> To do: Please return every line in the entries below with the word "Given" in it.

> Dataset content:

************

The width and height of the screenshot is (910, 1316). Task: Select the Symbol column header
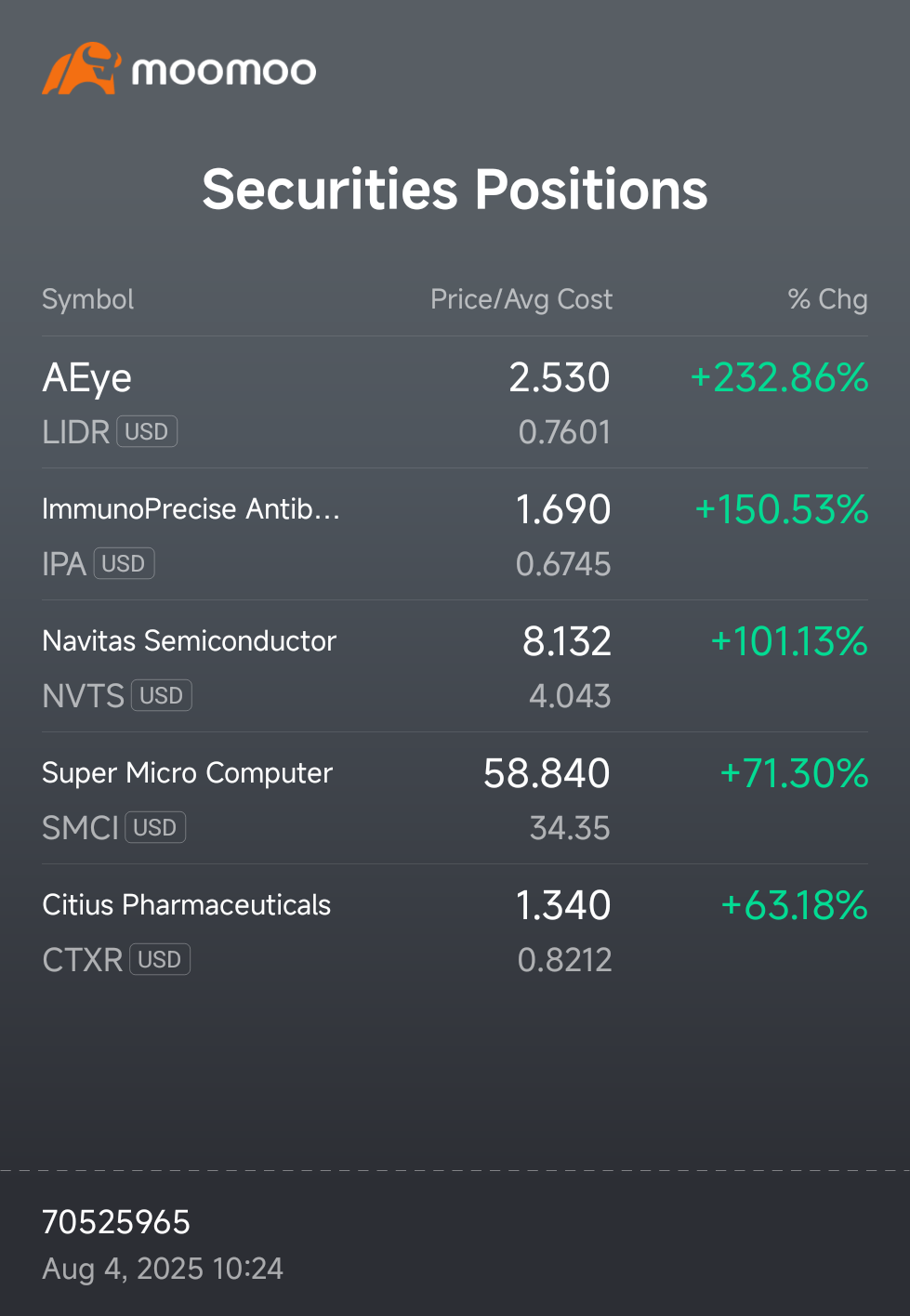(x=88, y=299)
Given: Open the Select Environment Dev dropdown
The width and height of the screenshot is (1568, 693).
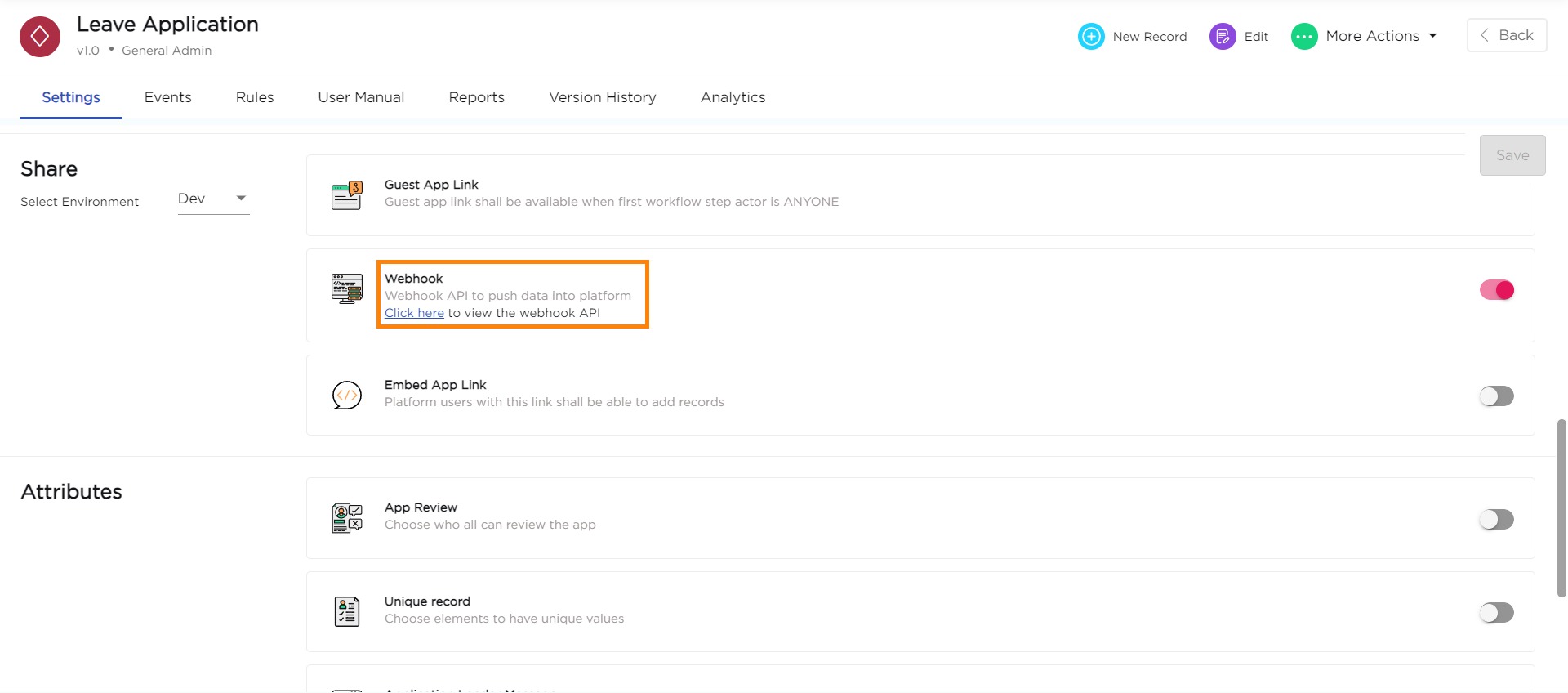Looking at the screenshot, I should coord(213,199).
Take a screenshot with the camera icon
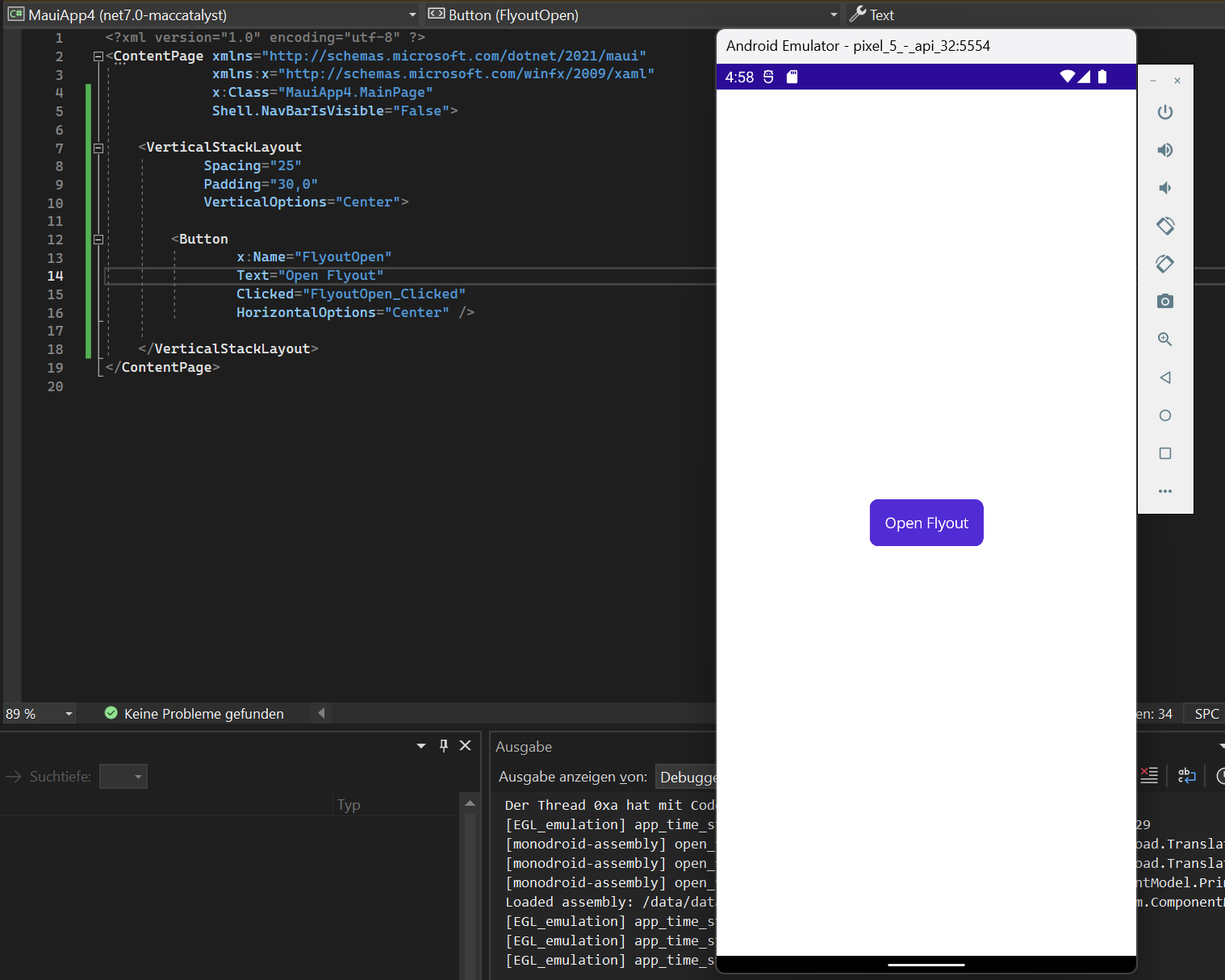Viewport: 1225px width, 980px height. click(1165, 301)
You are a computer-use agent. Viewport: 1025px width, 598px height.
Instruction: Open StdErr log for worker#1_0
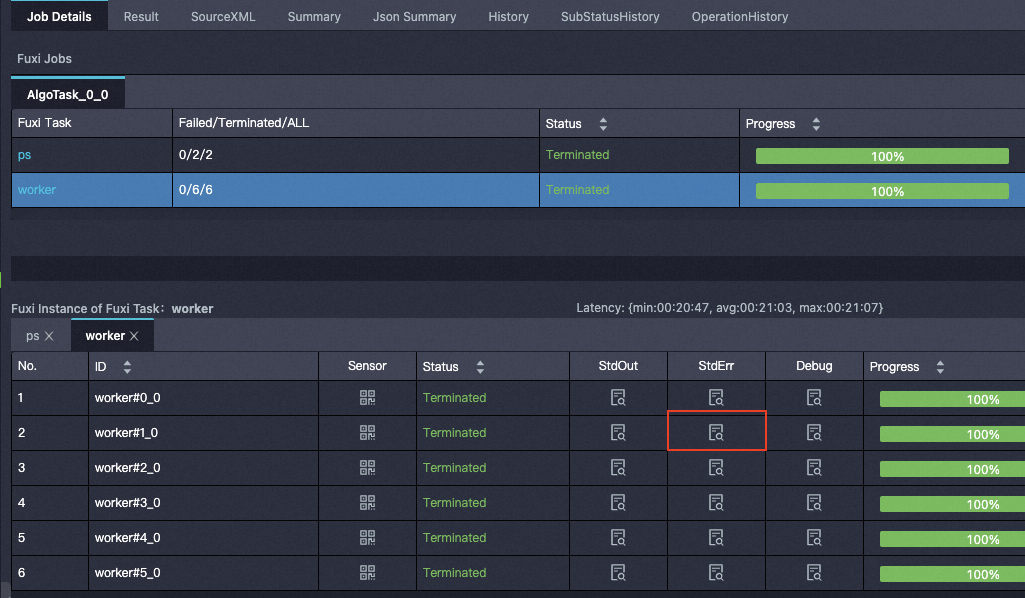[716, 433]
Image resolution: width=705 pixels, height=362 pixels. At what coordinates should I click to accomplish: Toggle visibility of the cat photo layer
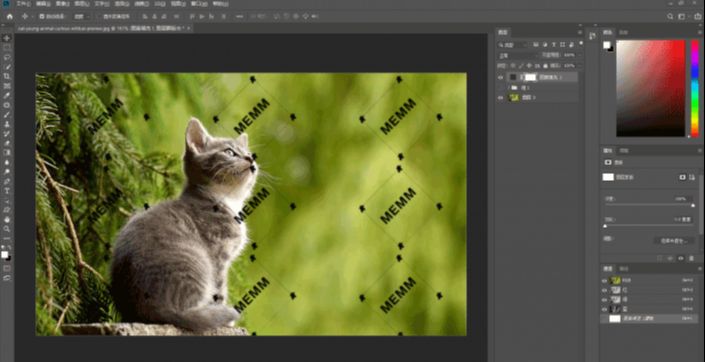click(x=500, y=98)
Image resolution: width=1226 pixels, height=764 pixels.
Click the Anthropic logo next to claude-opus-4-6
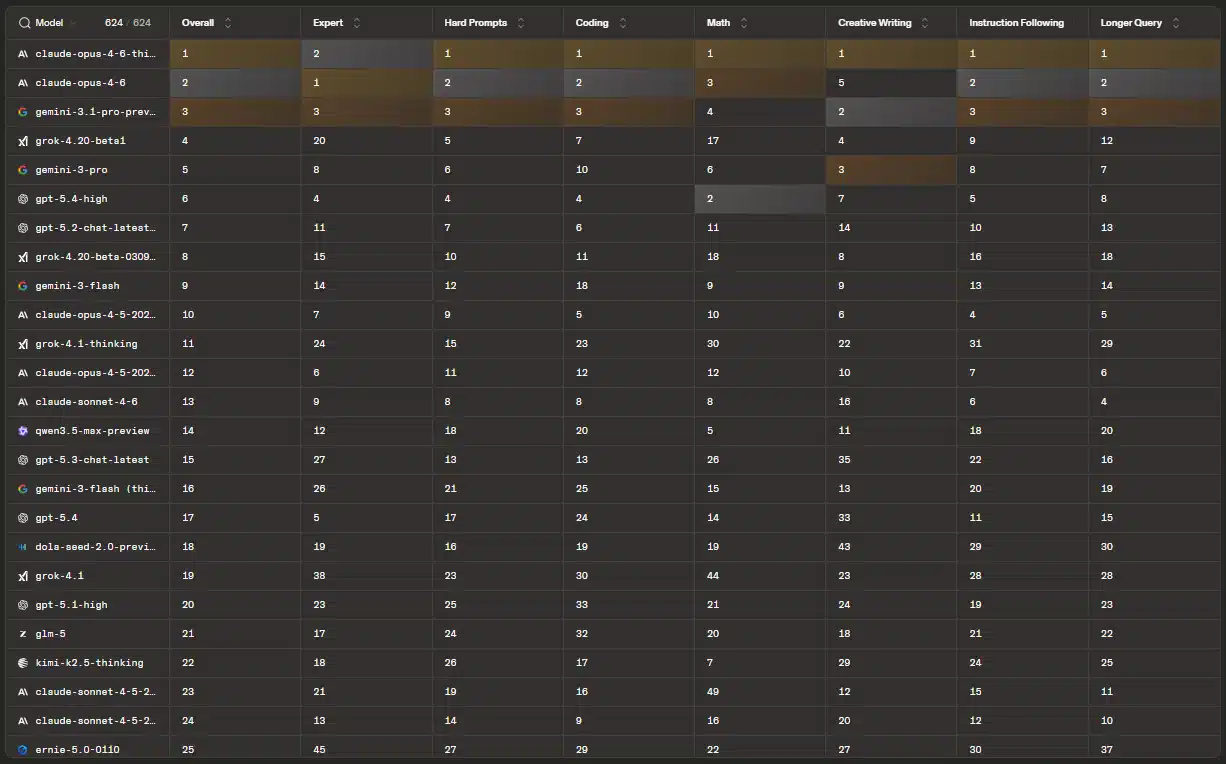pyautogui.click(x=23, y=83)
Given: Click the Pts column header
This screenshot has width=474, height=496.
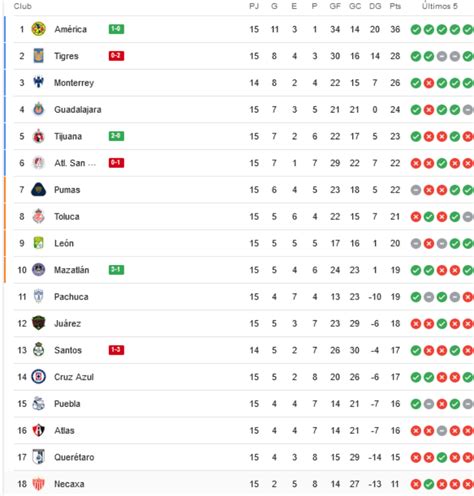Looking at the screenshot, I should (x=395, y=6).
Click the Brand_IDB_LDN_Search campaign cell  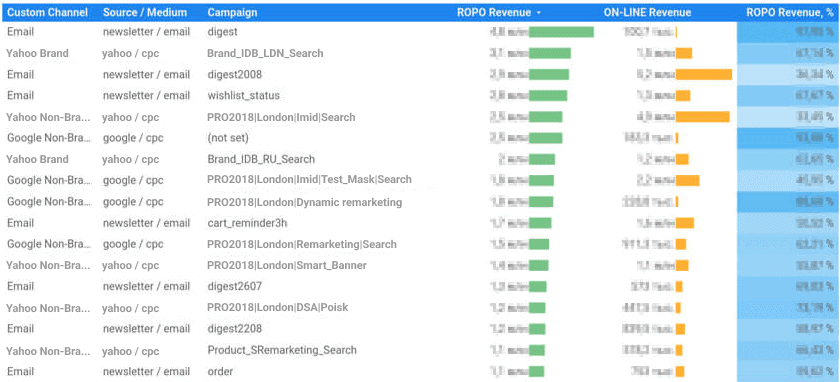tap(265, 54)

************

> Exercise output:
Given: Open the Select Environment Dev dropdown
Given: Click the Pts column header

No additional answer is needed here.